O escritor e ilustrador cult Neil Gaiman, celebrado autor da série de quadrinhos Sandman, é chapa do meu amigo Julian; os dois já trabalharam juntos em alguns projetos e estão agora trabalhando em outro. Outro dia o Julian teve a desfaçatez de me dispensar dizendo que tinha de sair para jantar com Gaiman.
Neil Gaiman já esteve no Brasil e teve uma excelente impressão. Ele por sua vez contou ao Julian que é muito fácil para um estrangeiro causar uma boa impressão nos brasileiros. Basta, ensinou ele, dizer a cada quinze minutos o quanto você adora o Brasil. Aparentemente você faz o maior sucesso, mesmo que esteja fugindo inteiramente do assunto.

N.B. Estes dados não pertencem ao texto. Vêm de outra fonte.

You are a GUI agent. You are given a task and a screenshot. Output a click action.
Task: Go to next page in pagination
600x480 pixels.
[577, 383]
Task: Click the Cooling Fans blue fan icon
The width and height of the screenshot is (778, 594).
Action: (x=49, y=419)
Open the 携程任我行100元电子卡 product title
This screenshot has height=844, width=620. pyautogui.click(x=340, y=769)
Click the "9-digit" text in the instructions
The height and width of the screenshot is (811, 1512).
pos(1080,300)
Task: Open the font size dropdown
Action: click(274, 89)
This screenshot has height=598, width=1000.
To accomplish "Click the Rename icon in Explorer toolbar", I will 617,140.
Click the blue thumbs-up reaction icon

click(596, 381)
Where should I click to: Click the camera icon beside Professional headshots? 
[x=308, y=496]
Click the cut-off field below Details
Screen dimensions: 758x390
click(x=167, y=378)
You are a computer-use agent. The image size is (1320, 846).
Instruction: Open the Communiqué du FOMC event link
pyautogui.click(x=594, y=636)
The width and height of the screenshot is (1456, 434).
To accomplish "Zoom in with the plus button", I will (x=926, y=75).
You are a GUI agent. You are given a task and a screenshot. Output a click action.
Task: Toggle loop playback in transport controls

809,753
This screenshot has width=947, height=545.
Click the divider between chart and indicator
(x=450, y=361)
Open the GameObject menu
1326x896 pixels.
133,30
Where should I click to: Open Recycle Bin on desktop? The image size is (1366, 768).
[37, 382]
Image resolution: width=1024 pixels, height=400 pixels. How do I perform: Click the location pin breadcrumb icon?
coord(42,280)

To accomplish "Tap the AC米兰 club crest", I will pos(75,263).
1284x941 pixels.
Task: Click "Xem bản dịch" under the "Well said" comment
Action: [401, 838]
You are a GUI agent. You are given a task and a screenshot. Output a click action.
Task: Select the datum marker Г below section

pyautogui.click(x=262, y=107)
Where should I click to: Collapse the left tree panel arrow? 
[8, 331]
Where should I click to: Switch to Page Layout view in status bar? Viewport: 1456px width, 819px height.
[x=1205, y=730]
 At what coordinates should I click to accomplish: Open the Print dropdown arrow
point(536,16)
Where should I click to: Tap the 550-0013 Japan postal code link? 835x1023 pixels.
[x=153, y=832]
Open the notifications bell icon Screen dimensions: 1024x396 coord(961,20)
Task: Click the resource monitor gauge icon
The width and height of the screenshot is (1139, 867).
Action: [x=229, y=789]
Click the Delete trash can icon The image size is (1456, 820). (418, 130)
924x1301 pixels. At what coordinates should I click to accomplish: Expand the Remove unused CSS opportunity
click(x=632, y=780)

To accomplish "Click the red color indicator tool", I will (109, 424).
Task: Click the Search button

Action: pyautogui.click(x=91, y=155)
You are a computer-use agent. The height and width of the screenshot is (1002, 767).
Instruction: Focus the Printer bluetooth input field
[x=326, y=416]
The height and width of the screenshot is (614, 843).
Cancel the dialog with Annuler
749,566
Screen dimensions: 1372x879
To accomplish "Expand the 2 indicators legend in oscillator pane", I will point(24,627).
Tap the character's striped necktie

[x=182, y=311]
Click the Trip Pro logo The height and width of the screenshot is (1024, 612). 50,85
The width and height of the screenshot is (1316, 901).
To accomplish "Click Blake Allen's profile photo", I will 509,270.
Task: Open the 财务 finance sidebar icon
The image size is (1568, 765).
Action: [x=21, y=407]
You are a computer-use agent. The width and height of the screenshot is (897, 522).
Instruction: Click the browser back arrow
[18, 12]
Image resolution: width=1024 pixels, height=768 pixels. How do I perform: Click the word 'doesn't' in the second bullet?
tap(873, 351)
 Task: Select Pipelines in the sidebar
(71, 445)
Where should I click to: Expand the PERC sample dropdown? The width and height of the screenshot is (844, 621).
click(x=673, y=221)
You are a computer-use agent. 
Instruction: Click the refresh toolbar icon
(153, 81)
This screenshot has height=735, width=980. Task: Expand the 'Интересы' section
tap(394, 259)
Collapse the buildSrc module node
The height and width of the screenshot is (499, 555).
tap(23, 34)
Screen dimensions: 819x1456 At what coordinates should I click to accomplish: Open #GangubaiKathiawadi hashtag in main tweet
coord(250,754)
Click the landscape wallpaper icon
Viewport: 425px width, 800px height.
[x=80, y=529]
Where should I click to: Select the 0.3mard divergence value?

Para treinar, a cada vinte frases que trocamos no messenger o Julian às vezes ainda interrompe: I love Brazil.
À sabedoria de Gaiman só pude acrescentar que a pergunta que as pessoas mais farão ao Julian quando ele estiver aqui será fatalmente “o que você está achando do Brasil?” Achei até provável que Gaiman tenha aprendido a queimar etapas, disparando nos brasileiros a resposta antes de ser atingido pela pergunta. Nós gostamos de ser amados, expliquei ao Julian.
E ele, do nada, mudou de assunto:
– Have I told you how much I love Brasil recently?